When Gryphon Investors completed a buyout of OB/GYN services provider Ob Hospitalist in July, lenders, led by Antares Capital, provided the company with over 6x leverage across a first lien/second lien structure, according to two sources familiar with situation.
The LBO was then financed through a USD 45m PIK HoldCo note, bumping total leverage up to over 7x, added those sources.
The deal is an example of how lenders and sponsors are finding ways to add leverage in order to win auctions in an increasingly heated middle market. Buysiders are using products subordinated to second lien and mezzanine debt, such as preferred equity or PIK HoldCo notes, to finance deals in a market where enterprise value multiples are well into double digits, four sources said.
The Ob Hospitalist buyout was underwritten on roughly USD 45m in LTM EBITDA 4.5x leverage through first lien, 6.3x through second lien and 7.3x through the HoldCo notes, sources said.
This came on the heels of a hot year in 2016 for healthcare private equity, as USD 36.4bn in deals got executed, according to Bain & Company’s Global Healthcare Private Equity and Corporate M&A Report in 2017. This included emphasis on outsourced businesses as investors shied away from heavily regulated business.
Antares and Gryphon declined to comment on the terms of the deal.
As a broader market trend, use of products such as preferred equity and HoldCo debt can be symptoms of frothy valuations.
“It’s something one tends to see at credit market peaks,” said an executive at a non-regulated lending institution.

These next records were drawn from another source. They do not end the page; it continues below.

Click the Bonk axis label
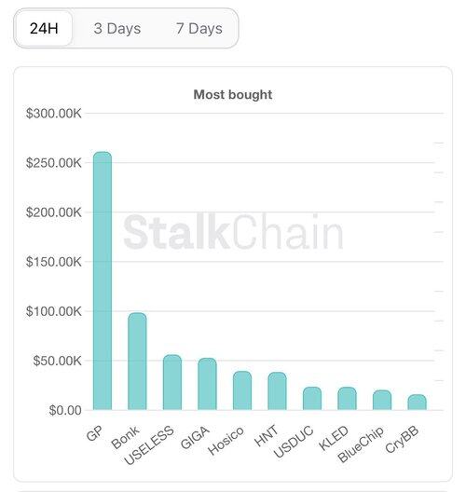The height and width of the screenshot is (492, 466). pyautogui.click(x=125, y=437)
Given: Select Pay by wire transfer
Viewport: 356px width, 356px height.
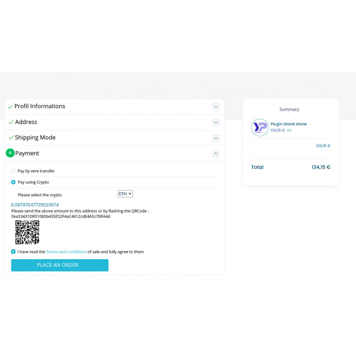Looking at the screenshot, I should tap(13, 171).
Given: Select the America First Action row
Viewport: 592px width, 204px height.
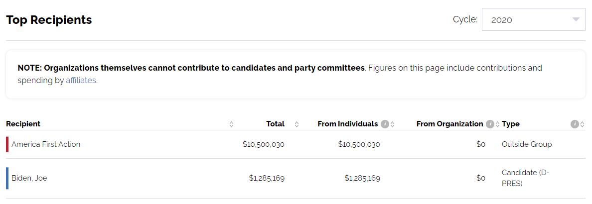Looking at the screenshot, I should [296, 144].
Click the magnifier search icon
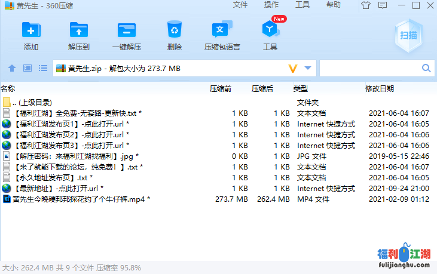The height and width of the screenshot is (274, 437). pyautogui.click(x=427, y=68)
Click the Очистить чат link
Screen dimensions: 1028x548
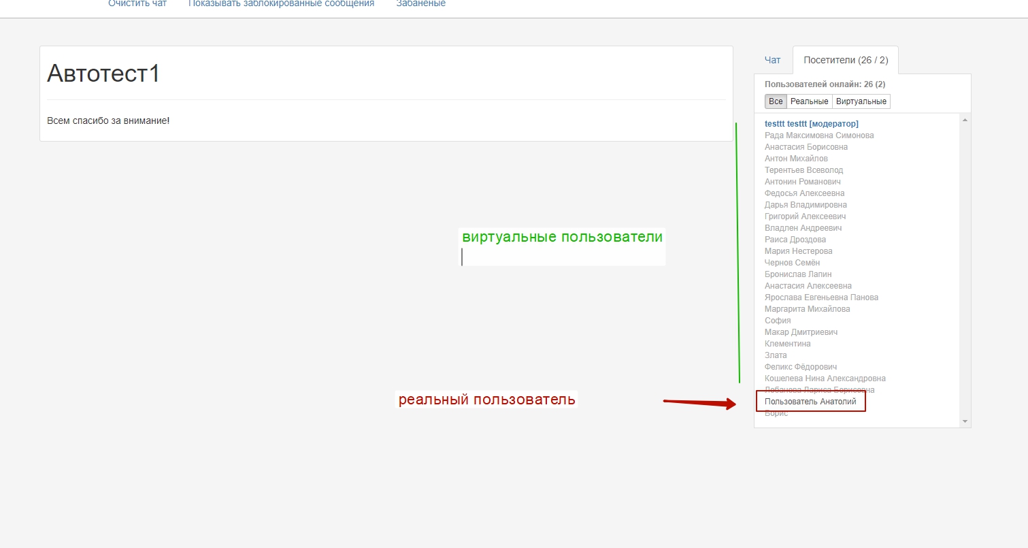coord(137,4)
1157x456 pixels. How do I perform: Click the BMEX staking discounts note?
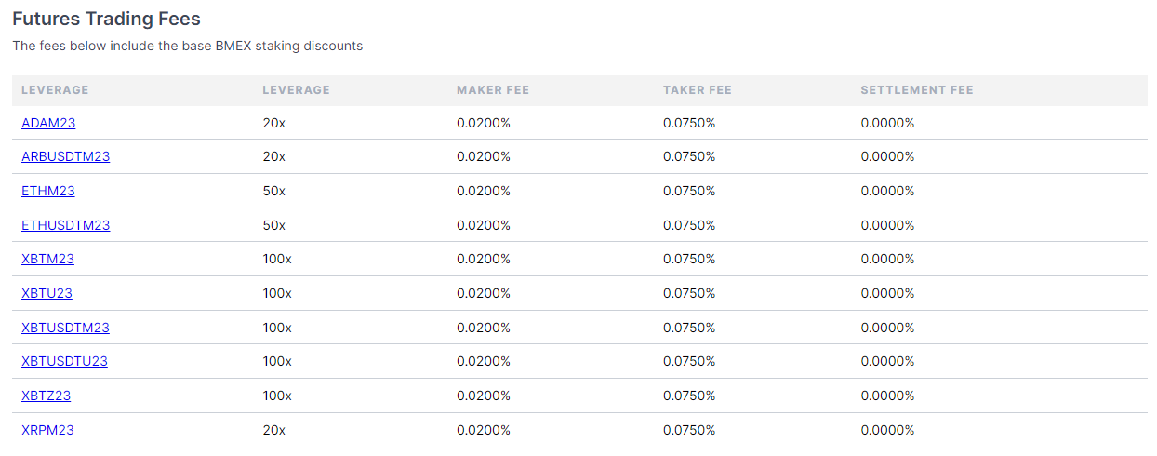coord(187,46)
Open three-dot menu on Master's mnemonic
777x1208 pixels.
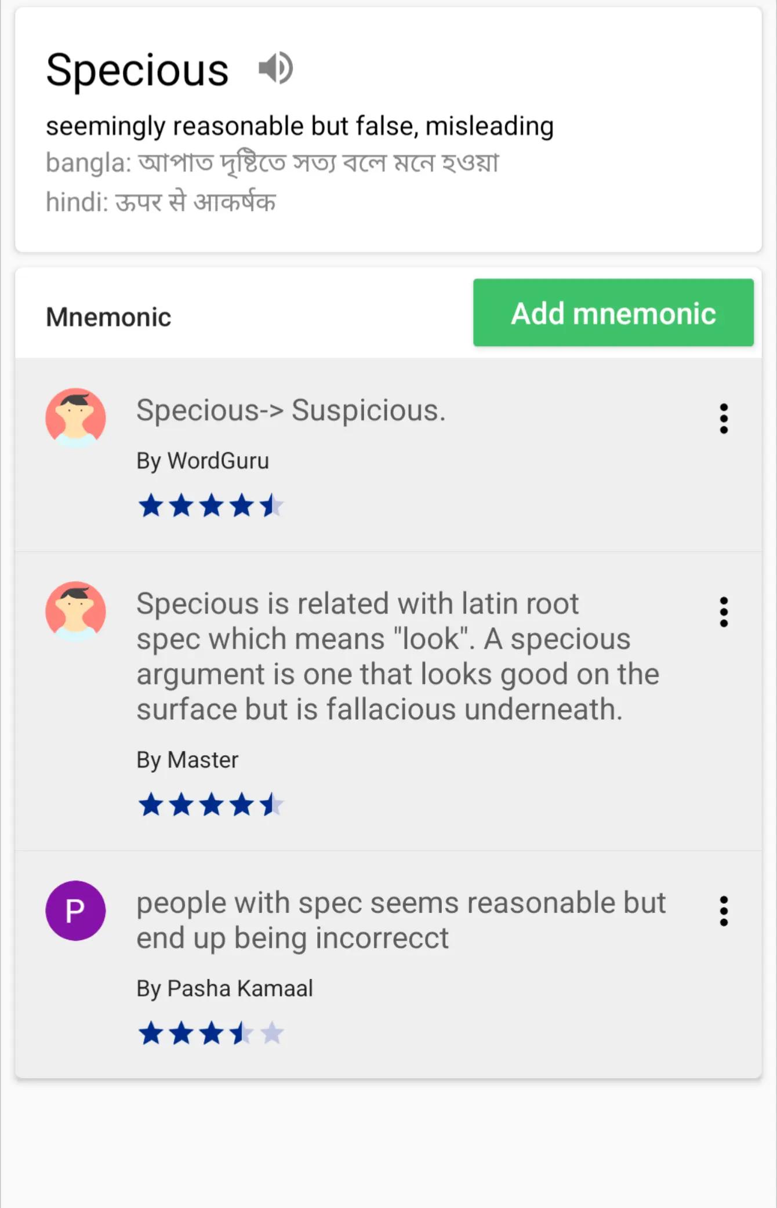723,612
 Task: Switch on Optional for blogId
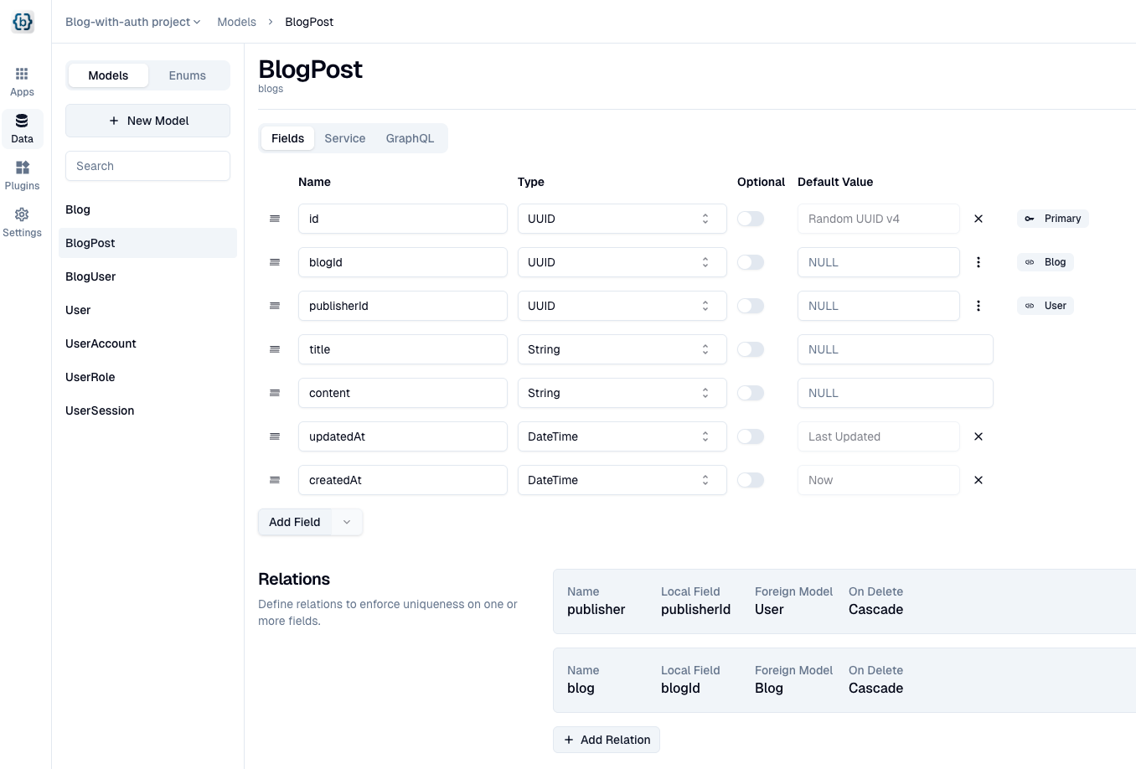[x=751, y=262]
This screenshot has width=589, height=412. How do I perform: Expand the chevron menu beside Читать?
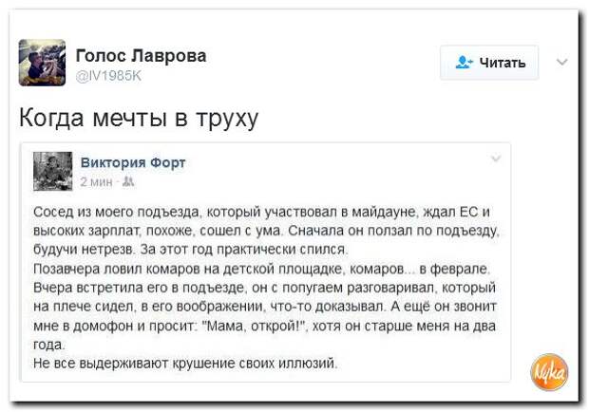click(561, 62)
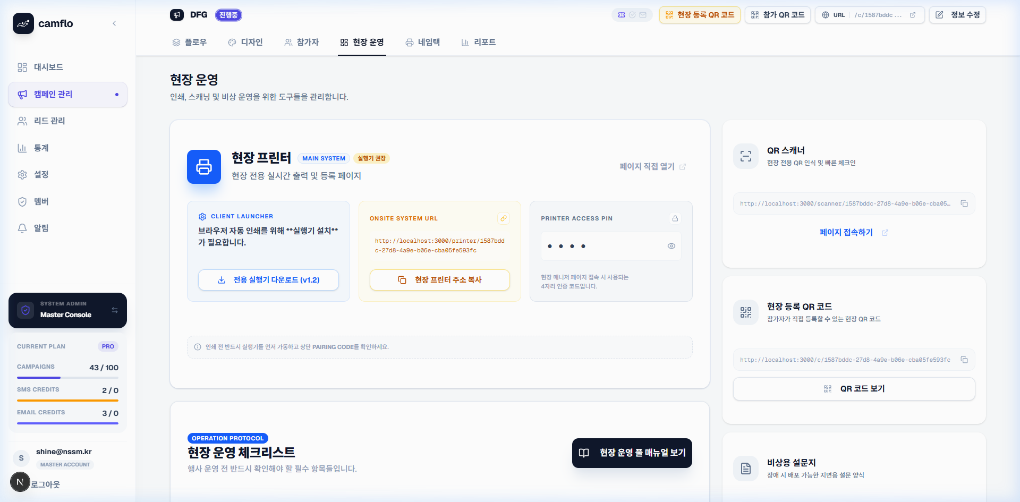Click the blue printer icon for 현장 프린터

(x=204, y=167)
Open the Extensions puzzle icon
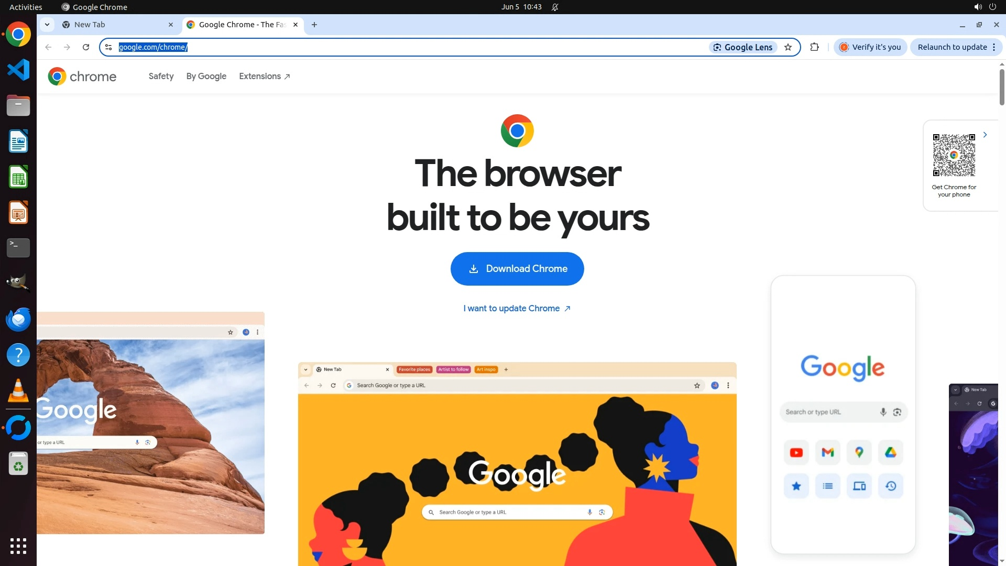The height and width of the screenshot is (566, 1006). tap(814, 47)
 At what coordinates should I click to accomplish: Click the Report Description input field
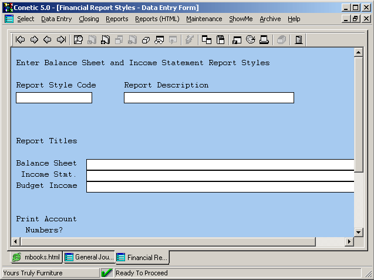pyautogui.click(x=208, y=98)
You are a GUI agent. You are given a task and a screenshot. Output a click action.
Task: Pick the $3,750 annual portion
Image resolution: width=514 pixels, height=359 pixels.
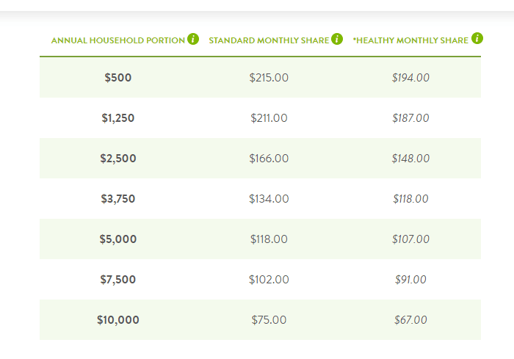coord(118,199)
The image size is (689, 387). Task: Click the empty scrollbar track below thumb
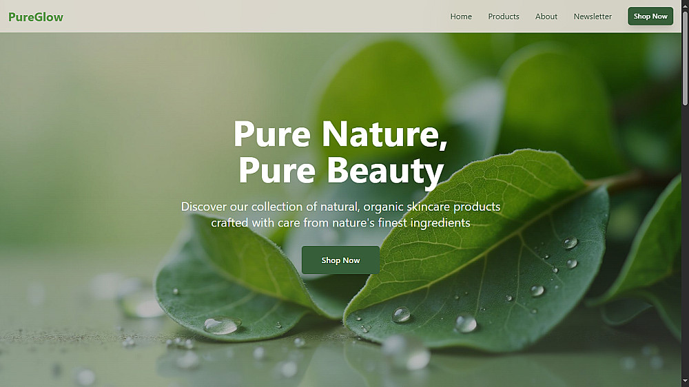click(x=685, y=242)
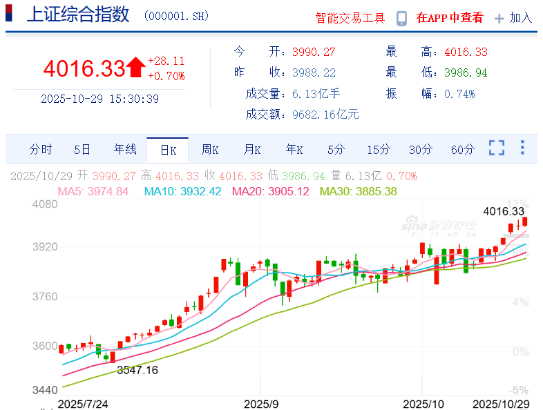Viewport: 543px width, 410px height.
Task: Open the 年线 yearly line tab
Action: click(125, 149)
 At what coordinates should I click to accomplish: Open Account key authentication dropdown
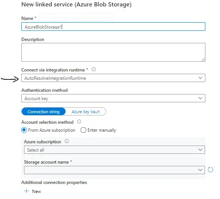pyautogui.click(x=113, y=98)
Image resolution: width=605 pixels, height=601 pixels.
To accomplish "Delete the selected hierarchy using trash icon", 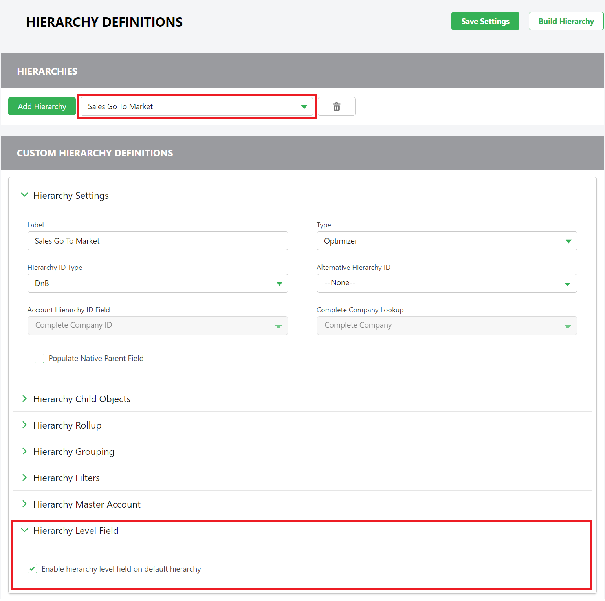I will pyautogui.click(x=337, y=106).
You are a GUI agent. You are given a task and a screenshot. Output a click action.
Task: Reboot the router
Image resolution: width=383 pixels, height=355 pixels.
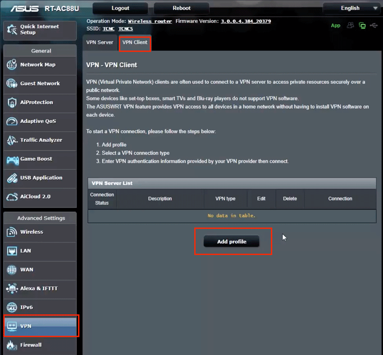pos(181,8)
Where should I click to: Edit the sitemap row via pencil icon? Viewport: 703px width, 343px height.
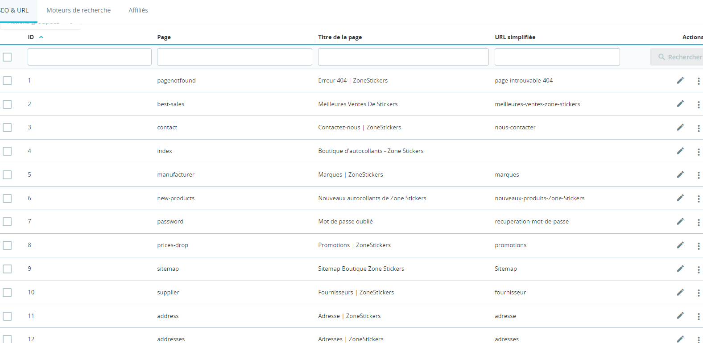[680, 269]
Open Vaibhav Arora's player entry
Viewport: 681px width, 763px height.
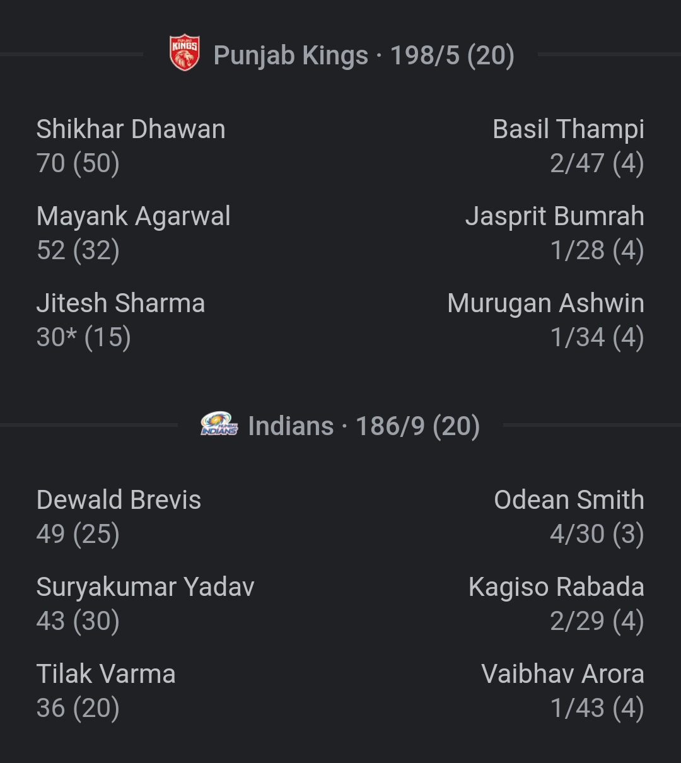562,674
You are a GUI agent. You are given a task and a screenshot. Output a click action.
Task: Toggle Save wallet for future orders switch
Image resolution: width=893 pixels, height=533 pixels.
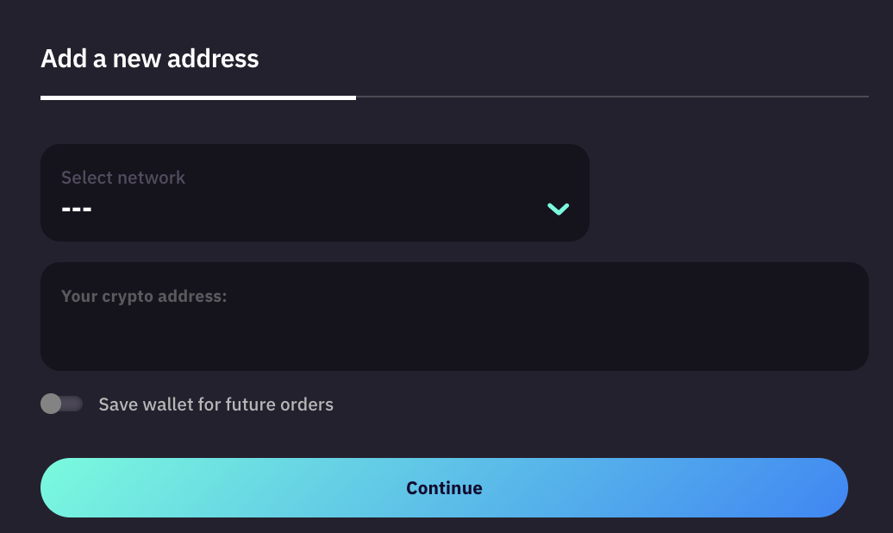point(61,404)
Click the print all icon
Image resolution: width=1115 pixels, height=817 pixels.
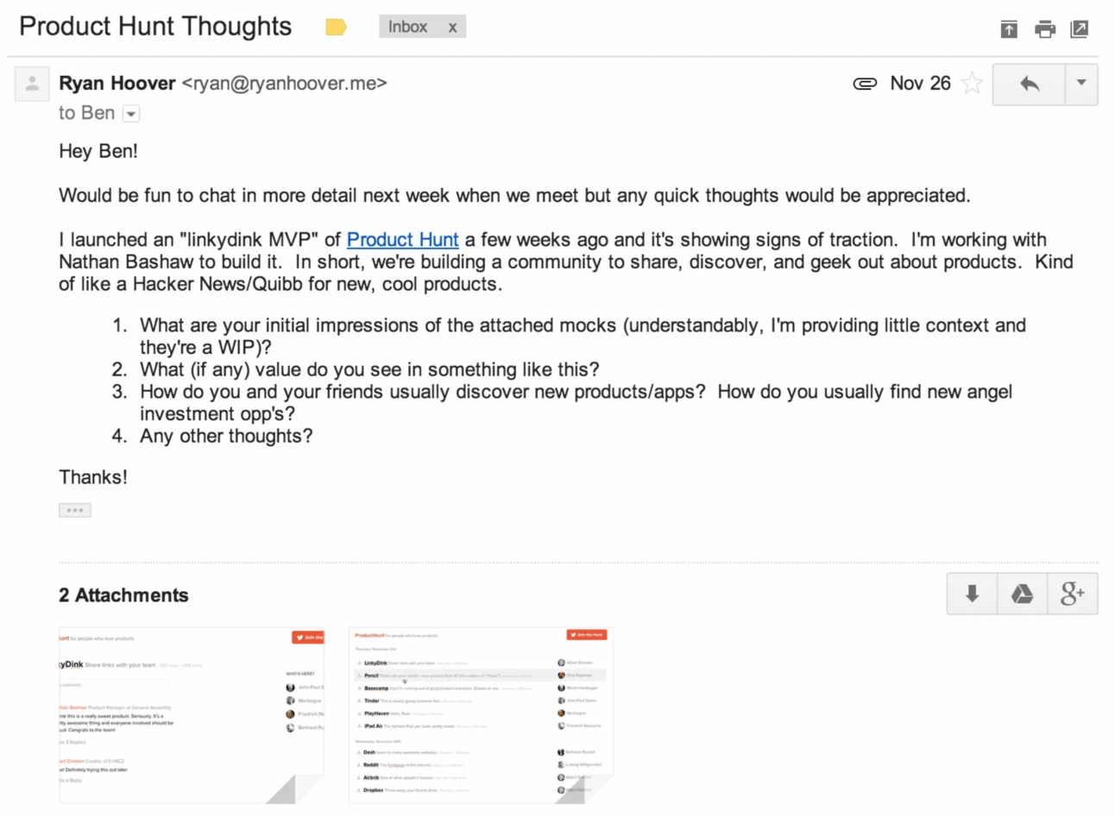1044,29
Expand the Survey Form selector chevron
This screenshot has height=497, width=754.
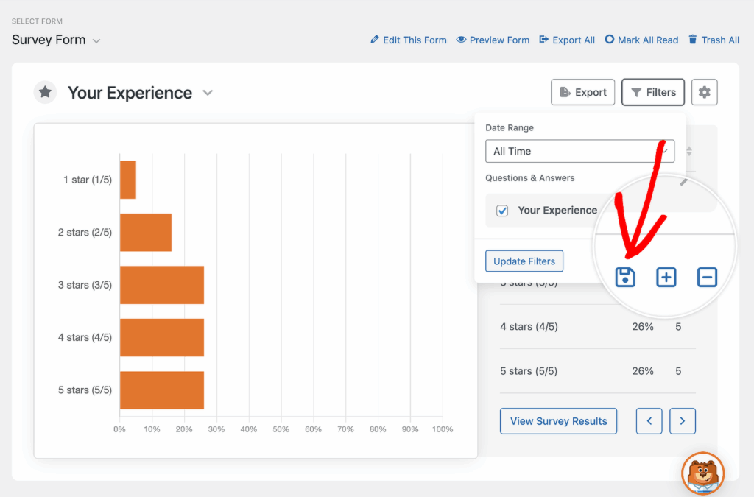pos(96,40)
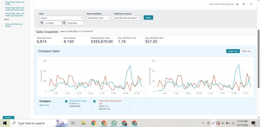Screen dimensions: 260x127
Task: Switch to Table view
Action: [246, 51]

Average leverage through subordinated debt on middle market deals was 5.39x in 2Q, and 5.11x through unitranche debt, according to Debtwire Middle Market and Piper Jaffray’s Private Credit Report.
However, in the case of preferred equity tranches, those securities are not considered turns of leverage, even though they are senior to common stock and pay a cash or PIK coupon.
“It’s to comply with leverage guidelines,” a capital markets lawyer said. “It could be internal self-regulation and credit committee issues. A lot of times it’s the sub debt provider (who holds preferred stock).”
Sources said that preferred equity or HoldCo notes are frequently funded by either mezzanine/sub debt-focused funds or a private equity sponsor’s limited partners.
While business development companies (BDCs) may engage in a range of investment strategies – from senior to sub debt, and mature to early-stage companies – generally speaking, they hold loans of privately-held middle market companies. According to Advantage Data, new preferred stock issuance held by BDCs has steadily increased since 3Q16, including a spike in 1Q17 (see chart below)
Furthermore, use of preferred equity or HoldCo notes can increase volatility for the equity sponsors. On the one hand it pushes their common equity further down in the company’s capital structure and increases cost of capital. On the other hand, it also potentially boosts exit returns.
“They’re trying to win a competitive process,” the alternative lending executive said. “Looking at the equation of purchases price vs. exit multiple, it pushes out the junior equity’s internal rate of return curve…effectively net leverage is higher.”
In a buyout illustrative of how high middle market EV multiples can go, Summit Partners’ planned deal for cutting tools provider Harvey Tool values that company at 16x EBITDA, with leverage around 6.5x through subordinated debt.
On the auction front, meanwhile, Ryan Herco Flow Solutions, a pipe and valve distributor, is expected to fetch an 8x-10x EV valuation in a Harris William-run process. Ryan Herco has been a roll-up platform for Greenbriar Equity Group since 2011.
In addition, Harris Williams got engaged by Digital Room to sell the online printing services provider. The company is being marketed on roughly USD 35m in EBITDA with leverage views solidified around 6x or less.